Raw rows
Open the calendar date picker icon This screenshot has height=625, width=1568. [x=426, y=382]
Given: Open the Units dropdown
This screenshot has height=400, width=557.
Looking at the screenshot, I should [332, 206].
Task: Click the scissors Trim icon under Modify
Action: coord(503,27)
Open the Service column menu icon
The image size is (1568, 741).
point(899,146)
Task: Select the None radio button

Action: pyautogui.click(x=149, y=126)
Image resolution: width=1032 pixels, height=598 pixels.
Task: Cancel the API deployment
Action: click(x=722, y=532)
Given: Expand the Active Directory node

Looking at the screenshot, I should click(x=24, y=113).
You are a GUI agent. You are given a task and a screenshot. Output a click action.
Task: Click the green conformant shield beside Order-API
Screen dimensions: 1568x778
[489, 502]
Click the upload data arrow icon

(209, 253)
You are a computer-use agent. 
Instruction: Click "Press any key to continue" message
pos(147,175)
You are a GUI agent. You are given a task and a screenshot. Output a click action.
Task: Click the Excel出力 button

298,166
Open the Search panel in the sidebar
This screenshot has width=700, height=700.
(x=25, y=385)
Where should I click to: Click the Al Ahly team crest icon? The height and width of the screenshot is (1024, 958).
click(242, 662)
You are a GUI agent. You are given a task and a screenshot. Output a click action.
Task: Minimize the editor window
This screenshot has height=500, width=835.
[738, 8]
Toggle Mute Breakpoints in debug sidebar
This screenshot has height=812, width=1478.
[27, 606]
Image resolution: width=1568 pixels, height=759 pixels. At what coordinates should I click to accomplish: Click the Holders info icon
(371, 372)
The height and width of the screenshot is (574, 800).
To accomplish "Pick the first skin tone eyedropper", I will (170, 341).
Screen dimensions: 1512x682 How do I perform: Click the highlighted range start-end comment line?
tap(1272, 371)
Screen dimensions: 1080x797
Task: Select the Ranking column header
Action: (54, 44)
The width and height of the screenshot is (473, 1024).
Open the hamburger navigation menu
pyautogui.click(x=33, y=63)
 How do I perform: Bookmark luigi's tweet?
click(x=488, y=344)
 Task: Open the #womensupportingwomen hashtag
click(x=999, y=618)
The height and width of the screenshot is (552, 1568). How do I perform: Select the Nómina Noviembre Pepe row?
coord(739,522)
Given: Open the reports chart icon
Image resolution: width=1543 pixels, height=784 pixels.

**WRITTEN INSTRUCTION**. Please rescale the rows from the line containing "The width and" through the end of the rows, writing out every line again, requests included. Multiply each coordinate in the answers by 2.05 and round to whole numbers, with halves rounded up.

**RESULT OF THE EXERCISE**.
The width and height of the screenshot is (473, 1024).
Open the hamburger navigation menu
pyautogui.click(x=68, y=129)
 How do I perform: Bookmark luigi's tweet?
click(x=1000, y=705)
 Task: Open the #womensupportingwomen hashtag
click(x=2048, y=1267)
The height and width of the screenshot is (552, 1568). How do I perform: Select the Nómina Noviembre Pepe row?
coord(1515,1070)
Given: Open the reports chart icon
Image resolution: width=1543 pixels, height=784 pixels.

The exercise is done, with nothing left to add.